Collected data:
::::::::::

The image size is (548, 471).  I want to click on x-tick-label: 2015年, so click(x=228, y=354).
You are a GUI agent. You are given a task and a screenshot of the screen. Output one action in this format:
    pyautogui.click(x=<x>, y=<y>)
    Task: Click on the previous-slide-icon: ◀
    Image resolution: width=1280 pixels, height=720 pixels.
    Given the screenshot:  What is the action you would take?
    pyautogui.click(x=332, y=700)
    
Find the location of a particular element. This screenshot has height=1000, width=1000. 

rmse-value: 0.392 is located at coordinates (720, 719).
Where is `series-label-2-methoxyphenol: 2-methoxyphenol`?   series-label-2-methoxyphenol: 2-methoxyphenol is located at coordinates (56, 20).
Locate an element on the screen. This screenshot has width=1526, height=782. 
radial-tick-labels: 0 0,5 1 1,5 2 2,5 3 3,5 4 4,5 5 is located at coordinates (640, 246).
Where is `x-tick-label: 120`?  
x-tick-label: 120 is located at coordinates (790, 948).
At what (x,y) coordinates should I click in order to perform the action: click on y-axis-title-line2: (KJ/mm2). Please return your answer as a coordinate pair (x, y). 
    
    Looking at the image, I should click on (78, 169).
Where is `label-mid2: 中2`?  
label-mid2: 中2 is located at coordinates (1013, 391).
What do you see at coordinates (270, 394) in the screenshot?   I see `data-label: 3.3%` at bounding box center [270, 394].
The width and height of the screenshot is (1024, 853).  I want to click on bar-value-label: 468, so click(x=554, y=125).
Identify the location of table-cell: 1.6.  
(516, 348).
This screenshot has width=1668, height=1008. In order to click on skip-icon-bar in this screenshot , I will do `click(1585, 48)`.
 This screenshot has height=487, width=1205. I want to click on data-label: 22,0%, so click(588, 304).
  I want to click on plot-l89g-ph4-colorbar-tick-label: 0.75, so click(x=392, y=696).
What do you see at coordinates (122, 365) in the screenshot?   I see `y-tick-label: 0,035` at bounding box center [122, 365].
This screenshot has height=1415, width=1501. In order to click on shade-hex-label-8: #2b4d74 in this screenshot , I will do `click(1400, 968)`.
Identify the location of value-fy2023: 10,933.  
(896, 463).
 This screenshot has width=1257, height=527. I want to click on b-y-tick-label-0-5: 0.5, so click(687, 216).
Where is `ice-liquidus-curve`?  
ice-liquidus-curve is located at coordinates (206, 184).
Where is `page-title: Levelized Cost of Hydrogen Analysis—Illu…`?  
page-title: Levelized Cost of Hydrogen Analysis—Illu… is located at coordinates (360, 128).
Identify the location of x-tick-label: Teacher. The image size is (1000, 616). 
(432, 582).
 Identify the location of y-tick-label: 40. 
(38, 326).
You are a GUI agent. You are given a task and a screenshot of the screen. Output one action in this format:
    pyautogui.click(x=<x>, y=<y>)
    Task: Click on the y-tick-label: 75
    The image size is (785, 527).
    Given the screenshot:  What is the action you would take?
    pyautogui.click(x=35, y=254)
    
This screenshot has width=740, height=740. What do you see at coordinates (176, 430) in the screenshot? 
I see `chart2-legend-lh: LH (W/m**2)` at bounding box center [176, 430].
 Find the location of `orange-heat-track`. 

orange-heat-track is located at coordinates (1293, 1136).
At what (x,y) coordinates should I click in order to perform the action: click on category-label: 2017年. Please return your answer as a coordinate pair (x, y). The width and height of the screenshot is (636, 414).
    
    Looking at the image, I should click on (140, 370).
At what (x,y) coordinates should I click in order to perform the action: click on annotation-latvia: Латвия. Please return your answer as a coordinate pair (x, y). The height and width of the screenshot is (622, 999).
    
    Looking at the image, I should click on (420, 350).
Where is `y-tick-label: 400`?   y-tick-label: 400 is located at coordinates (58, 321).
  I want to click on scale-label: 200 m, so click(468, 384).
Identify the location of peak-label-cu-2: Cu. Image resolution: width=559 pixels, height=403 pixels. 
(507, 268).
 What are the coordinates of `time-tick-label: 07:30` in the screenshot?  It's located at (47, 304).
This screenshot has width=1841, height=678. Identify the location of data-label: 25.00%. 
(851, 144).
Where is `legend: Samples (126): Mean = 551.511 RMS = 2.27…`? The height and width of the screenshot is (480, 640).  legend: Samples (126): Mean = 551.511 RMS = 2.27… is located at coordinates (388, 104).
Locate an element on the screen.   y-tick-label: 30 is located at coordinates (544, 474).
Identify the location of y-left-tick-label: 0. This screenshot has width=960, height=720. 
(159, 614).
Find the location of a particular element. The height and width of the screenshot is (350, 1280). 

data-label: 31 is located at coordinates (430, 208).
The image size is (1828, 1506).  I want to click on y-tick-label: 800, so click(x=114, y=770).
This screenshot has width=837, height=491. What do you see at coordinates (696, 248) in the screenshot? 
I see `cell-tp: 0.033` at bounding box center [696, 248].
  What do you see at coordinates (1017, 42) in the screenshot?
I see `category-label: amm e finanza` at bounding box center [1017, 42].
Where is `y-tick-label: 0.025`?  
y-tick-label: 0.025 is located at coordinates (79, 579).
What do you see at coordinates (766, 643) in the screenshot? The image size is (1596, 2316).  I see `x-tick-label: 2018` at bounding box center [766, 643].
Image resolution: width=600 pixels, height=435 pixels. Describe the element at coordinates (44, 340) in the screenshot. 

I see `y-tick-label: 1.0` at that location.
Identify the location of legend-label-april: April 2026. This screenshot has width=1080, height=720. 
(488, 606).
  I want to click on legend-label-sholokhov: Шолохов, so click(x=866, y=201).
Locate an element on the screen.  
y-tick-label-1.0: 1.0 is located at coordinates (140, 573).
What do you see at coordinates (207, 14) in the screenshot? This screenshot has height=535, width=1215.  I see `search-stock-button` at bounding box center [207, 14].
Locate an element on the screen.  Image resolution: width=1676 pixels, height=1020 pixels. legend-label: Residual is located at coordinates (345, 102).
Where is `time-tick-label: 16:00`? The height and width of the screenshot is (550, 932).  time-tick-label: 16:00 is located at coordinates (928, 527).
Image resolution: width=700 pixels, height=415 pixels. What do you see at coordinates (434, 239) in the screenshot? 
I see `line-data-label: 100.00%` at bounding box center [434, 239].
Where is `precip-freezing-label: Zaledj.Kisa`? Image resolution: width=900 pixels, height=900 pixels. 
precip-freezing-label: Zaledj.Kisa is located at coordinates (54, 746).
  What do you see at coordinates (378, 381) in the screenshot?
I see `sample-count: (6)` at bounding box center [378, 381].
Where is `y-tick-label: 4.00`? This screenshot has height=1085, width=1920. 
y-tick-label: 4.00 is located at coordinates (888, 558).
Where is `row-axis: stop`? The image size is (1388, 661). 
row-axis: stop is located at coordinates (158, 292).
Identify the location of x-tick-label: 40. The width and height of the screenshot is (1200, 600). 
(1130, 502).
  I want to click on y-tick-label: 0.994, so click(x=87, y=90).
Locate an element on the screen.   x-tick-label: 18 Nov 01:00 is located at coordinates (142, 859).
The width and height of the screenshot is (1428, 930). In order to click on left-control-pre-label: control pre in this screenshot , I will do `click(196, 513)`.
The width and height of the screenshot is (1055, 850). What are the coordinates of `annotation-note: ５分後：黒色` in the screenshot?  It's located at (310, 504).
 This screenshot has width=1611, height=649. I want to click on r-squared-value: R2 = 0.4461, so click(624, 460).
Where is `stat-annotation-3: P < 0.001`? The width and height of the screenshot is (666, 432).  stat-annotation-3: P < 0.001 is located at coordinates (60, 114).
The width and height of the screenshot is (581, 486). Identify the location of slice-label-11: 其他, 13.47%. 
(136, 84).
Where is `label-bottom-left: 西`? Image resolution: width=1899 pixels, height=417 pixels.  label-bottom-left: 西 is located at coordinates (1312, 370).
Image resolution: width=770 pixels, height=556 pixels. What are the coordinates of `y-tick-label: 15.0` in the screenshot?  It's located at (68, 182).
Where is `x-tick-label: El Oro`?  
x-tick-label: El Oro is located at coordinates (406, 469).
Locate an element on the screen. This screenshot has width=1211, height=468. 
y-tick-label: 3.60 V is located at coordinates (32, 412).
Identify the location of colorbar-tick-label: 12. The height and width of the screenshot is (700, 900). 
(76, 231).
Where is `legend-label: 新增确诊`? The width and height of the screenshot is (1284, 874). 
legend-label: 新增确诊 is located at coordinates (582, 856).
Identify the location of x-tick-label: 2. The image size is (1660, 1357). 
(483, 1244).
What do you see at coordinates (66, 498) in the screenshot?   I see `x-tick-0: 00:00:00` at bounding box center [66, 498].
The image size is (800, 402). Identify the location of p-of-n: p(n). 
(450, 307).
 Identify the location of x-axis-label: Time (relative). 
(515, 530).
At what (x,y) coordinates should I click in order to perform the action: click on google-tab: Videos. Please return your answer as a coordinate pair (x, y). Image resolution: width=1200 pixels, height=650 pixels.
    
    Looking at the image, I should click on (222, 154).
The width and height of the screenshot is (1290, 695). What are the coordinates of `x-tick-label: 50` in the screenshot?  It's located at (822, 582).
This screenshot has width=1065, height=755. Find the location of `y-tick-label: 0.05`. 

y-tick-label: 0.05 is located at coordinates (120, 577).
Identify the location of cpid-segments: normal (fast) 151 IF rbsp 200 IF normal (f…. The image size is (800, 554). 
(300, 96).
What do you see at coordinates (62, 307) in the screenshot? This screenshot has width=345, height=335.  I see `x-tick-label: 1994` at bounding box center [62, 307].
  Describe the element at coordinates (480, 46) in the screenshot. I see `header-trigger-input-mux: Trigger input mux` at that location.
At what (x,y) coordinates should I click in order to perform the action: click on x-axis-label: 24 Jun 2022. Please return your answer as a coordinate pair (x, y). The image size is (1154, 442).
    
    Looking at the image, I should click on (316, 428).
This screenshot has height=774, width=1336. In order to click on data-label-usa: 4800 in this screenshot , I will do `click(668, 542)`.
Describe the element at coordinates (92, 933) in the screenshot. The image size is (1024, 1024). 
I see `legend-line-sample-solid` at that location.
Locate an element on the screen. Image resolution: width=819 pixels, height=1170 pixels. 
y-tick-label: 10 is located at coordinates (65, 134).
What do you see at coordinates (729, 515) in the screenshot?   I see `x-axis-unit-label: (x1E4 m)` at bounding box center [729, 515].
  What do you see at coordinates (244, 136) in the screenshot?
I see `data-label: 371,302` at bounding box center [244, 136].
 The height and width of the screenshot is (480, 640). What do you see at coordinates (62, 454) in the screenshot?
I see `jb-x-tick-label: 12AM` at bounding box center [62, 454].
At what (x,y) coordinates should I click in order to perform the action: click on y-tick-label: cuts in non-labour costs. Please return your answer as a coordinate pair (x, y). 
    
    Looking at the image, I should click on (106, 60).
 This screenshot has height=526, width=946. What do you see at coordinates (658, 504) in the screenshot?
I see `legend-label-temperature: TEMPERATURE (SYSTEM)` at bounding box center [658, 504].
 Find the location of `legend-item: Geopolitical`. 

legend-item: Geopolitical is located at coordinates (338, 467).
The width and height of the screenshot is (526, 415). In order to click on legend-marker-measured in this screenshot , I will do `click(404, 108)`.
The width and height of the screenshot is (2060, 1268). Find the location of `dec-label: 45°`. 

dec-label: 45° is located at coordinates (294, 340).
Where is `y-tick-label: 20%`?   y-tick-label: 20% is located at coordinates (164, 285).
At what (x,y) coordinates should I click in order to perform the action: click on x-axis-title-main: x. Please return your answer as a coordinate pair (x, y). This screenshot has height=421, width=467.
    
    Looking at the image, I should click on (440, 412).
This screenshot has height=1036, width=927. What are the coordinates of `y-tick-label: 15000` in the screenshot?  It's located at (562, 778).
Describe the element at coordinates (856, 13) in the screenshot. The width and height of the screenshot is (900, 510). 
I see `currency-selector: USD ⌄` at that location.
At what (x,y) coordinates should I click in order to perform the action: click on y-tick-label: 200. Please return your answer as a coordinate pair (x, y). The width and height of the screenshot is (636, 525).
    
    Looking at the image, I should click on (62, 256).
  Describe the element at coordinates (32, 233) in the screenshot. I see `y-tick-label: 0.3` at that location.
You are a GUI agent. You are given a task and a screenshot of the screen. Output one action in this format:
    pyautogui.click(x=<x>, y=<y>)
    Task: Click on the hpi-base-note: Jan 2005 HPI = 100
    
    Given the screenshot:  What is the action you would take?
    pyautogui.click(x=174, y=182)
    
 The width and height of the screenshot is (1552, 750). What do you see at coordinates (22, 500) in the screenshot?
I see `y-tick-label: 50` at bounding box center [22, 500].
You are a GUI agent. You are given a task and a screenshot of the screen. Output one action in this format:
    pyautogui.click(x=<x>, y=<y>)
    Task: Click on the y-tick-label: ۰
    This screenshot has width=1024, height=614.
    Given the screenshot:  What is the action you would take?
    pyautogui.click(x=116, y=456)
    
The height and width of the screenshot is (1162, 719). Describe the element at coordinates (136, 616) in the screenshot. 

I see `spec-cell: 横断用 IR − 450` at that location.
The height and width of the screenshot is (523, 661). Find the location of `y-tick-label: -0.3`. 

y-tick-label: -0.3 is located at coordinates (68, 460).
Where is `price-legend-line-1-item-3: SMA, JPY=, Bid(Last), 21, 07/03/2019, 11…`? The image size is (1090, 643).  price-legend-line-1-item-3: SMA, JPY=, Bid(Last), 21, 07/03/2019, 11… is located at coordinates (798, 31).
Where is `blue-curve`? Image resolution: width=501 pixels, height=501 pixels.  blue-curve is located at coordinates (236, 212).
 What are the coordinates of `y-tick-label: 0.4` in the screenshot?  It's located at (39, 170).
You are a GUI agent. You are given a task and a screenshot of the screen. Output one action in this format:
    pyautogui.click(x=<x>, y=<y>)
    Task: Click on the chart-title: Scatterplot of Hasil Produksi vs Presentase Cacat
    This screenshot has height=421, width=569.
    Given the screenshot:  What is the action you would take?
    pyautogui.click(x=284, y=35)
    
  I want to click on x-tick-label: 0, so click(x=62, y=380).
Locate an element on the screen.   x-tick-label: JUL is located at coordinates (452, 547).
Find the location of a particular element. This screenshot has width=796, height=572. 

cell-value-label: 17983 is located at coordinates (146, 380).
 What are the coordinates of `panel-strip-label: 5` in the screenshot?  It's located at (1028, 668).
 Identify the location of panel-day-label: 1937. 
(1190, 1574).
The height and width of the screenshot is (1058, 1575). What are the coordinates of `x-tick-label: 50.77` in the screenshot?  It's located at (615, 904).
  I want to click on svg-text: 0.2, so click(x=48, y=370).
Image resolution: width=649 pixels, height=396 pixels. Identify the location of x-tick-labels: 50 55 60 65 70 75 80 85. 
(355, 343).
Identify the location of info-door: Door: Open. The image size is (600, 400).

::::::::::

** What the task requires **
Convert everything from the line containing "Identify the location of x-axis-label: Time" down to the line containing "(515, 530)." into a JSON list of strings, one string per line and blank lines omitted.

** Response for this exercise **
[
  " Identify the location of x-axis-label: Time (relative). ",
  "(515, 530)."
]